== Source data
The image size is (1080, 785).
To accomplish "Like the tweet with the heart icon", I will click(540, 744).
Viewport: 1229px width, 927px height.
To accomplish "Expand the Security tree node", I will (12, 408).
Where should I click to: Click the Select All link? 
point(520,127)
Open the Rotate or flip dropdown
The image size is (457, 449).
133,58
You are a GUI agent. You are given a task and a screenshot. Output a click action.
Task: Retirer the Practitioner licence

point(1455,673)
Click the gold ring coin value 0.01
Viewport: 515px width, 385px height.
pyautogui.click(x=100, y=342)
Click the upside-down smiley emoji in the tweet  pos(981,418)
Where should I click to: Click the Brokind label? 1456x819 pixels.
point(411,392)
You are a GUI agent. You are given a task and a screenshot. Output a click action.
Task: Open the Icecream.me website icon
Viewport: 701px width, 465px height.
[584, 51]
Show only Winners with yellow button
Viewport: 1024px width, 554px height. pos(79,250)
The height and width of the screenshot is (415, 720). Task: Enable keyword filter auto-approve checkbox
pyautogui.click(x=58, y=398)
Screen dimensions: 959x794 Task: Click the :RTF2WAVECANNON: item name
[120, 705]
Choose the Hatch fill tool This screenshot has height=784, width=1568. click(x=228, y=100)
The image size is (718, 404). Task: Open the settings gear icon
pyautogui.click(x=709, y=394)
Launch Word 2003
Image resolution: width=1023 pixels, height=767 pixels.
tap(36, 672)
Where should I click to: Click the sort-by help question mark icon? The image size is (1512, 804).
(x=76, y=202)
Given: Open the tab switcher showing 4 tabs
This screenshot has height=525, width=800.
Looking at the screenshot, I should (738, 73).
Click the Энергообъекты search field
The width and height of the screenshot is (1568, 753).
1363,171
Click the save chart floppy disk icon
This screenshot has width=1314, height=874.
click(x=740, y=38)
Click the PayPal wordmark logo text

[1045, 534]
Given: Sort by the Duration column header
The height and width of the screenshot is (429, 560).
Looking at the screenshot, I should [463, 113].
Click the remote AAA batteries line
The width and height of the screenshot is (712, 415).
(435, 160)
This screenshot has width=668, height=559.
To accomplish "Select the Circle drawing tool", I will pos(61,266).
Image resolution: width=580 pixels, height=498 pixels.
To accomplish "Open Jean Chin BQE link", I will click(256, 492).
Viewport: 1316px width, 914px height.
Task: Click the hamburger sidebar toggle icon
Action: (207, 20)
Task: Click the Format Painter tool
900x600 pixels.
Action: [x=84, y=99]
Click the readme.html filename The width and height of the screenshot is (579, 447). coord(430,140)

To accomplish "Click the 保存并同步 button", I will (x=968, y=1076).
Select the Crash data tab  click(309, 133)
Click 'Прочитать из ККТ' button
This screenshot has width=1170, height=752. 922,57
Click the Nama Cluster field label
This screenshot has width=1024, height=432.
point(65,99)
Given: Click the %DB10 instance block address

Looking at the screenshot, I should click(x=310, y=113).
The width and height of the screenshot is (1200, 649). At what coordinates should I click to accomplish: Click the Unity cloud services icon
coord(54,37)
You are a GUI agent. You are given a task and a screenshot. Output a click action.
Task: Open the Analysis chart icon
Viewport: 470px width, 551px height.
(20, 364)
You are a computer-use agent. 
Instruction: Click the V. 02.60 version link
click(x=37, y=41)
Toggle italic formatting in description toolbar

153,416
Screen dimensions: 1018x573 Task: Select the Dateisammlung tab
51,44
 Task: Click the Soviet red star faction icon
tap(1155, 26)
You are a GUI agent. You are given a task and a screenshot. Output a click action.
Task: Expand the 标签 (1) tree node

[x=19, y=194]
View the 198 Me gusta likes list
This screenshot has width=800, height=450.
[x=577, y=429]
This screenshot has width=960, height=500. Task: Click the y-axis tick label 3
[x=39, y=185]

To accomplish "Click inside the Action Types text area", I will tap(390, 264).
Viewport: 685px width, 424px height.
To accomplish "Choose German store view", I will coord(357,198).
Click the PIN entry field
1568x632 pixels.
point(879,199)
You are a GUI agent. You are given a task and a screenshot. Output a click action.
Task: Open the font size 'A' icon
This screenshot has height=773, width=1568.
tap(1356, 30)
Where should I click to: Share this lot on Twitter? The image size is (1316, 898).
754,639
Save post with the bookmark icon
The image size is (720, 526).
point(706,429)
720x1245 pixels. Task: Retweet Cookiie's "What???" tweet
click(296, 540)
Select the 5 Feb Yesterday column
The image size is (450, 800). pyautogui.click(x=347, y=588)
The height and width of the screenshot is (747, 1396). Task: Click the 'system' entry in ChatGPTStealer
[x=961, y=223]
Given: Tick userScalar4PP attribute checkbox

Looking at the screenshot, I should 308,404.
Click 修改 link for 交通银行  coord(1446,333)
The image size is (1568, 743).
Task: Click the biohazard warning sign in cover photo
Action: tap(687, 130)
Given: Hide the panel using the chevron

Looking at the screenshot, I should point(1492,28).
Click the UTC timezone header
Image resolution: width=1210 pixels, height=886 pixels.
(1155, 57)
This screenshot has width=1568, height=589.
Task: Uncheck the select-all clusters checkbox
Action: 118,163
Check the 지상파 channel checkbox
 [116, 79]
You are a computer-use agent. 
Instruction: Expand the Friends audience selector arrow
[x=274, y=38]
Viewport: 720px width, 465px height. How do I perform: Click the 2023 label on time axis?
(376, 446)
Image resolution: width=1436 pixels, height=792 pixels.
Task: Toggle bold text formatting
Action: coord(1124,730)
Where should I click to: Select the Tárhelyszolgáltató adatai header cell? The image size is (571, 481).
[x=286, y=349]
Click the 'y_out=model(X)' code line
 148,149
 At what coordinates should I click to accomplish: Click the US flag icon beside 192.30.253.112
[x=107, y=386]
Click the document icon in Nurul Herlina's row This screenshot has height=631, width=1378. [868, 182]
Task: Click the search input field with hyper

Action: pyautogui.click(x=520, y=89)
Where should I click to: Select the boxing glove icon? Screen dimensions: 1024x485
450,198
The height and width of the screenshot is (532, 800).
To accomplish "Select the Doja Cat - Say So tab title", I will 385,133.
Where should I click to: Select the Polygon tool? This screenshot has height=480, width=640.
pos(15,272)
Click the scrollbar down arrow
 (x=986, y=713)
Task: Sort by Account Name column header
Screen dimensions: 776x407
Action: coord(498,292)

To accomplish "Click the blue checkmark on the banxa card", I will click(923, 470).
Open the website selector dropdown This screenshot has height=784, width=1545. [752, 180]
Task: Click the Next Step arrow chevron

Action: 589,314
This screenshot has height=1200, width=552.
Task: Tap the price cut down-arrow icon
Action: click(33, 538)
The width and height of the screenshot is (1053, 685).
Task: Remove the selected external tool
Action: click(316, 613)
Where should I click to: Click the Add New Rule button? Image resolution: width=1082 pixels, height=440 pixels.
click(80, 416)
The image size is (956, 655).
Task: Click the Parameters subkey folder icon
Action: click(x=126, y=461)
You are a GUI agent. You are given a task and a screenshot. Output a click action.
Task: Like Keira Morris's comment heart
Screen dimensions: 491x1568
====
• Aim of the task
All the entries are to be set down exactly as they appear.

• Answer to the exercise
The image size is (1080, 785).
To accomplish "Like the tweet with the heart icon", I will click(540, 744).
Viewport: 1229px width, 927px height.
To accomplish "Expand the Security tree node", I will (12, 408).
Where should I click to: Click the Select All link? 
point(520,127)
Open the Rotate or flip dropdown
The image size is (457, 449).
133,58
You are a GUI agent. You are given a task and a screenshot. Output a click action.
Task: Retirer the Practitioner licence

point(1455,673)
Click the gold ring coin value 0.01
Viewport: 515px width, 385px height.
pyautogui.click(x=100, y=342)
Click the upside-down smiley emoji in the tweet  pos(981,418)
Where should I click to: Click the Brokind label? 1456x819 pixels.
point(411,392)
You are a GUI agent. You are given a task and a screenshot. Output a click action.
Task: Open the Icecream.me website icon
Viewport: 701px width, 465px height.
[584, 51]
Show only Winners with yellow button
Viewport: 1024px width, 554px height. pos(79,250)
The height and width of the screenshot is (415, 720). Task: Enable keyword filter auto-approve checkbox
pyautogui.click(x=58, y=398)
Screen dimensions: 959x794 Task: Click the :RTF2WAVECANNON: item name
[120, 705]
Choose the Hatch fill tool This screenshot has height=784, width=1568. click(x=228, y=100)
The image size is (718, 404). Task: Open the settings gear icon
pyautogui.click(x=709, y=394)
Launch Word 2003
Image resolution: width=1023 pixels, height=767 pixels.
tap(36, 672)
Where should I click to: Click the sort-by help question mark icon? The image size is (1512, 804).
(x=76, y=202)
Given: Open the tab switcher showing 4 tabs
This screenshot has height=525, width=800.
Looking at the screenshot, I should (738, 73).
Click the Энергообъекты search field
The width and height of the screenshot is (1568, 753).
1363,171
Click the save chart floppy disk icon
This screenshot has width=1314, height=874.
click(x=740, y=38)
Click the PayPal wordmark logo text

[1045, 534]
Given: Sort by the Duration column header
The height and width of the screenshot is (429, 560).
Looking at the screenshot, I should [463, 113].
Click the remote AAA batteries line
The width and height of the screenshot is (712, 415).
(435, 160)
This screenshot has width=668, height=559.
To accomplish "Select the Circle drawing tool", I will pos(61,266).
Image resolution: width=580 pixels, height=498 pixels.
To accomplish "Open Jean Chin BQE link", I will click(256, 492).
Viewport: 1316px width, 914px height.
Task: Click the hamburger sidebar toggle icon
Action: (207, 20)
Task: Click the Format Painter tool
900x600 pixels.
Action: [x=84, y=99]
Click the readme.html filename The width and height of the screenshot is (579, 447). coord(430,140)

To accomplish "Click the 保存并同步 button", I will (x=968, y=1076).
Select the Crash data tab  click(309, 133)
Click 'Прочитать из ККТ' button
This screenshot has width=1170, height=752. 922,57
Click the Nama Cluster field label
This screenshot has width=1024, height=432.
point(65,99)
Given: Click the %DB10 instance block address

Looking at the screenshot, I should click(x=310, y=113).
The width and height of the screenshot is (1200, 649). At what coordinates should I click to accomplish: Click the Unity cloud services icon
coord(54,37)
You are a GUI agent. You are given a task and a screenshot. Output a click action.
Task: Open the Analysis chart icon
Viewport: 470px width, 551px height.
(20, 364)
You are a computer-use agent. 
Instruction: Click the V. 02.60 version link
click(x=37, y=41)
Toggle italic formatting in description toolbar

153,416
Screen dimensions: 1018x573 Task: Select the Dateisammlung tab
51,44
 Task: Click the Soviet red star faction icon
tap(1155, 26)
You are a GUI agent. You are given a task and a screenshot. Output a click action.
Task: Expand the 标签 (1) tree node

[x=19, y=194]
View the 198 Me gusta likes list
This screenshot has width=800, height=450.
[x=577, y=429]
This screenshot has width=960, height=500. Task: Click the y-axis tick label 3
[x=39, y=185]

To accomplish "Click inside the Action Types text area", I will tap(390, 264).
Viewport: 685px width, 424px height.
To accomplish "Choose German store view", I will coord(357,198).
Click the PIN entry field
1568x632 pixels.
point(879,199)
You are a GUI agent. You are given a task and a screenshot. Output a click action.
Task: Open the font size 'A' icon
This screenshot has height=773, width=1568.
tap(1356, 30)
Where should I click to: Share this lot on Twitter? The image size is (1316, 898).
754,639
Save post with the bookmark icon
The image size is (720, 526).
point(706,429)
720x1245 pixels. Task: Retweet Cookiie's "What???" tweet
click(296, 540)
Select the 5 Feb Yesterday column
The image size is (450, 800). pyautogui.click(x=347, y=588)
The height and width of the screenshot is (747, 1396). Task: Click the 'system' entry in ChatGPTStealer
[x=961, y=223]
Given: Tick userScalar4PP attribute checkbox

Looking at the screenshot, I should 308,404.
Click 修改 link for 交通银行  coord(1446,333)
The image size is (1568, 743).
Task: Click the biohazard warning sign in cover photo
Action: tap(687, 130)
Given: Hide the panel using the chevron

Looking at the screenshot, I should point(1492,28).
Click the UTC timezone header
Image resolution: width=1210 pixels, height=886 pixels.
(1155, 57)
This screenshot has width=1568, height=589.
Task: Uncheck the select-all clusters checkbox
Action: 118,163
Check the 지상파 channel checkbox
 [116, 79]
You are a computer-use agent. 
Instruction: Expand the Friends audience selector arrow
[x=274, y=38]
Viewport: 720px width, 465px height. How do I perform: Click the 2023 label on time axis?
(376, 446)
Image resolution: width=1436 pixels, height=792 pixels.
Task: Toggle bold text formatting
Action: coord(1124,730)
Where should I click to: Select the Tárhelyszolgáltató adatai header cell? The image size is (571, 481).
[x=286, y=349]
Click the 'y_out=model(X)' code line
 148,149
 At what coordinates should I click to accomplish: Click the US flag icon beside 192.30.253.112
[x=107, y=386]
Click the document icon in Nurul Herlina's row This screenshot has height=631, width=1378. [868, 182]
Task: Click the search input field with hyper

Action: pyautogui.click(x=520, y=89)
Where should I click to: Select the boxing glove icon? Screen dimensions: 1024x485
450,198
The height and width of the screenshot is (532, 800).
To accomplish "Select the Doja Cat - Say So tab title", I will 385,133.
Where should I click to: Select the Polygon tool? This screenshot has height=480, width=640.
pos(15,272)
Click the scrollbar down arrow
 (x=986, y=713)
Task: Sort by Account Name column header
Screen dimensions: 776x407
Action: coord(498,292)

To accomplish "Click the blue checkmark on the banxa card", I will click(923, 470).
Open the website selector dropdown This screenshot has height=784, width=1545. [752, 180]
Task: Click the Next Step arrow chevron

Action: 589,314
This screenshot has height=1200, width=552.
Task: Tap the price cut down-arrow icon
Action: click(33, 538)
The width and height of the screenshot is (1053, 685).
Task: Remove the selected external tool
Action: click(316, 613)
Where should I click to: Click the Add New Rule button? Image resolution: width=1082 pixels, height=440 pixels.
click(80, 416)
The image size is (956, 655).
Task: Click the Parameters subkey folder icon
Action: click(x=126, y=461)
You are a GUI agent. You are given a task and a screenshot. Output a click action.
Task: Like Keira Morris's comment heart
Screen dimensions: 491x1568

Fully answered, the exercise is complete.